Protect regularity over intensity. Once the consistently-executable unit is identified, the optimization constraint becomes regularity. Ask: "What are the threats to regularity, and how do I remove them?"
Track consistency, not performance. Do not track session quality or session output in early stages. Track execution rate: "Did I execute today? Yes/No." Compound returns require consistent execution; early-stage tracking of performance creates pressure that degrades consistency. Move to performance tracking only after 90+ days of near-perfect execution rate.
Scale the unit only after consistency is established. Once 90-day execution rate approaches 100%, the unit can be scaled — incrementally. Increase by the smallest increment that preserves consistency. The question is never "how large can I make this?" but "what is the next increment I can execute with the same regularity?"
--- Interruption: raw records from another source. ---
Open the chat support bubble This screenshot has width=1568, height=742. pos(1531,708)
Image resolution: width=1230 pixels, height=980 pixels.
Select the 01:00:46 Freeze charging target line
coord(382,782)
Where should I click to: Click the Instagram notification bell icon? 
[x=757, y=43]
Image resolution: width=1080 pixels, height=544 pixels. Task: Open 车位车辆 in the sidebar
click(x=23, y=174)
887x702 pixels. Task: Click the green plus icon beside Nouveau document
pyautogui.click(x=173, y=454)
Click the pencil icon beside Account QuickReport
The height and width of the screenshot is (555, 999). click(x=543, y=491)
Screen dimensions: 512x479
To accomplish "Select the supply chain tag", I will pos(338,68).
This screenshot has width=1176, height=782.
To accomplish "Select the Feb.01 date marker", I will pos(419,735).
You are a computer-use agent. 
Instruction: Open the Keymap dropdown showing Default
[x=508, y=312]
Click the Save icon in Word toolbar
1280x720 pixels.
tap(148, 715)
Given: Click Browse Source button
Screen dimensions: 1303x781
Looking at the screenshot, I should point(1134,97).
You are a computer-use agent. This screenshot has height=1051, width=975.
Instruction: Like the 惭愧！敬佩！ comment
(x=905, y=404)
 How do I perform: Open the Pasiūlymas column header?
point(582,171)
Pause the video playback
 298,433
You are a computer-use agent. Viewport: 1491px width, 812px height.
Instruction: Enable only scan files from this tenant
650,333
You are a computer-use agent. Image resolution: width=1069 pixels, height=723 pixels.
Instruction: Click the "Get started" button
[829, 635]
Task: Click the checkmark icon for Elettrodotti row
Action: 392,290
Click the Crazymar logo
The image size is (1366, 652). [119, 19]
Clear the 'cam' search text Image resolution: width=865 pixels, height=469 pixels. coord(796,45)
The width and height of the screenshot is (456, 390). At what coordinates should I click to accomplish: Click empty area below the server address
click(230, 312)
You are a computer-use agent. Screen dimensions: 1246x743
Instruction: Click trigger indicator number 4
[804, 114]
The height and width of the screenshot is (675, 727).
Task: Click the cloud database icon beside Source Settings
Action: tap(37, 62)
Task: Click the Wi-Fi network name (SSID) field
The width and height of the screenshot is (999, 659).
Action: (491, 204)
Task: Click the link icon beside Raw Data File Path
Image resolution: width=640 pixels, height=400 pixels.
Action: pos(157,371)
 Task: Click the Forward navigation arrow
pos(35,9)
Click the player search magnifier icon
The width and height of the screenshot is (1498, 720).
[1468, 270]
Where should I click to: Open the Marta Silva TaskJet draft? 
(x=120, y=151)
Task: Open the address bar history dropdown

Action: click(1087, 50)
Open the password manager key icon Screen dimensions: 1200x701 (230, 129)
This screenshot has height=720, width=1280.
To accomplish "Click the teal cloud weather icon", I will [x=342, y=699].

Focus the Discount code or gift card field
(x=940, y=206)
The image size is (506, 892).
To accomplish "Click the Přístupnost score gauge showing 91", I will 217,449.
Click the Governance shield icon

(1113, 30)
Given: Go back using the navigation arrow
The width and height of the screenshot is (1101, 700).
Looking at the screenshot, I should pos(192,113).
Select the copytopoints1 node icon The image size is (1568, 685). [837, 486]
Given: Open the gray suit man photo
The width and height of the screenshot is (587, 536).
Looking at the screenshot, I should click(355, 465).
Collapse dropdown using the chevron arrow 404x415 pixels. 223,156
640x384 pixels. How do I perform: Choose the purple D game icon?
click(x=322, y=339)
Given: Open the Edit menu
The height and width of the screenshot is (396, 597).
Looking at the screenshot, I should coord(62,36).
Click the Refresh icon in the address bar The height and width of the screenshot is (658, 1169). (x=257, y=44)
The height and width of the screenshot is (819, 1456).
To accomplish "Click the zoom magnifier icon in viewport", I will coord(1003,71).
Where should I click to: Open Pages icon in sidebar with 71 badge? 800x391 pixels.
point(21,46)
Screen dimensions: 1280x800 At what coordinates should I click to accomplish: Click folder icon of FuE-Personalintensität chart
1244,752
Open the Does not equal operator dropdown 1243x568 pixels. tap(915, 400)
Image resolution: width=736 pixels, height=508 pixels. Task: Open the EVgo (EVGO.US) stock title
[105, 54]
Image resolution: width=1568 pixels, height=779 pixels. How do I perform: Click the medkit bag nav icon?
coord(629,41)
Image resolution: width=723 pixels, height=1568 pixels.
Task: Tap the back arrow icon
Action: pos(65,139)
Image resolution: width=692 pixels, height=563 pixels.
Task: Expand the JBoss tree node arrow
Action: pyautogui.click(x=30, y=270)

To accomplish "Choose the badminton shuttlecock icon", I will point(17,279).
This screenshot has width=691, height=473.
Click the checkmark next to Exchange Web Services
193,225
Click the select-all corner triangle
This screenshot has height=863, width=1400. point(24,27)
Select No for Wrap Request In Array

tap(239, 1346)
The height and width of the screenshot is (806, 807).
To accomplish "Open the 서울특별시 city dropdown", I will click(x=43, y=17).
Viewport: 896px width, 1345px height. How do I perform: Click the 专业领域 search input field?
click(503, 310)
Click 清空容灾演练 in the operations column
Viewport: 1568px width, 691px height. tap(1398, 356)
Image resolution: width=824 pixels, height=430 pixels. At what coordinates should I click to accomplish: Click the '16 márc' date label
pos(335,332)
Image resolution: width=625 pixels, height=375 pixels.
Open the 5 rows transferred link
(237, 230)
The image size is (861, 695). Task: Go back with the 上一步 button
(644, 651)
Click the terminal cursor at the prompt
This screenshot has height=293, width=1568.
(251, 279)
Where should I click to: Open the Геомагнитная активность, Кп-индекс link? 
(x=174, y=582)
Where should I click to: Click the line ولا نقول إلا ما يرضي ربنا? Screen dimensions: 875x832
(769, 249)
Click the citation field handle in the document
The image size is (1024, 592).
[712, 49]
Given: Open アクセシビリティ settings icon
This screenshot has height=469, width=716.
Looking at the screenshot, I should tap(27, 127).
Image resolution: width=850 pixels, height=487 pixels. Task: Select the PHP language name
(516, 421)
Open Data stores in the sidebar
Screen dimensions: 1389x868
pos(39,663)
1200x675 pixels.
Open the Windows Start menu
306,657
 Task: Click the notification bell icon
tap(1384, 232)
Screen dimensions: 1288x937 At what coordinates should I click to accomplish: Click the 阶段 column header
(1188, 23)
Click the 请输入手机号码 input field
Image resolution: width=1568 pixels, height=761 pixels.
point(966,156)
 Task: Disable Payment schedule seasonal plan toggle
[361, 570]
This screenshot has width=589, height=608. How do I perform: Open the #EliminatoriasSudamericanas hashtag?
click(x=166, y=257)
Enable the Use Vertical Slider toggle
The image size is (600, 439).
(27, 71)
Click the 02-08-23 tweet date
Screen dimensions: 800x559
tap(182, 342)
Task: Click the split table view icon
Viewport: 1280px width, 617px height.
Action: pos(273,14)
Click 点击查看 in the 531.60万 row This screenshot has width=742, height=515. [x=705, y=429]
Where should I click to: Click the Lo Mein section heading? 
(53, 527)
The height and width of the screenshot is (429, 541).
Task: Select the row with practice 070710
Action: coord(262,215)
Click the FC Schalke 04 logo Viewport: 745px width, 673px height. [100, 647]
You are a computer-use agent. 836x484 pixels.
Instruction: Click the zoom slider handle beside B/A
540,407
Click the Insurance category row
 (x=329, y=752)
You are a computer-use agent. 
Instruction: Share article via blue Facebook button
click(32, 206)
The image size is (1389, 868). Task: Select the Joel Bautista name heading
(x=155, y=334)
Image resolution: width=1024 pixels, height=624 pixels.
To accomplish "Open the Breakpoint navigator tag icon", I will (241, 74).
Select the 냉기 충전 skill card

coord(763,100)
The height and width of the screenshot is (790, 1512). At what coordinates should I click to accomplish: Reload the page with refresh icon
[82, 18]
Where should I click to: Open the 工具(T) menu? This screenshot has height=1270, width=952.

Writing skill: Target: write publishable-quality prose consistently. Intensity approach: write 5,000 words on weekends when motivated. Marginal accumulation approach: write 200 words every weekday morning, no exceptions. Execution rate at 200 words/day × 5 days × 52 weeks = 52,000 words/year — a book. At 5,000 words/weekend × every-other-weekend (realistic): 10 weekends × 5,000 = 50,000 words — and lower quality due to inconsistent practice.
Technical skill development: Target: proficiency in a new programming language. Intensity: commit to 3-hour sessions on Saturdays. Marginal accumulation: write one small program or implement one algorithm each weekday (45 minutes). At 45 minutes/day × 5 days × 52 weeks = 195 hours/year of deliberate practice. Ericsson's research: 200+ hours of deliberate practice produces measurable skill advancement in most domains. The Saturday-3-hour approach: 3 hours × 30 weekends (realistic) = 90 hours.
Physical performance: Target: improve mile time from 9:00 to 7:00 over one year. Intensity: long runs when motivated. Marginal accumulation: 25 minutes/day, 6 days/week, at controlled intensity. Dave Brailsford's framework: improve running economy (form), VO2 max (aerobic base), and race-specific speed (race pace training) by 1% per month through consistent small sessions. Consistent runners improve; inconsistent runners stagnate regardless of session intensity.
Professional reading: Target: build domain knowledge in a new field. Intensity: read 5 books over vacation. Marginal accumulation: read 20 pages/day, every day. 20 pages/day × 365 = 7,300 pages/year ≈ 24 books. Retention from consistent spaced reading exceeds retention from concentrated vacation reading (spaced repetition effect). 24 books/year vs. 5.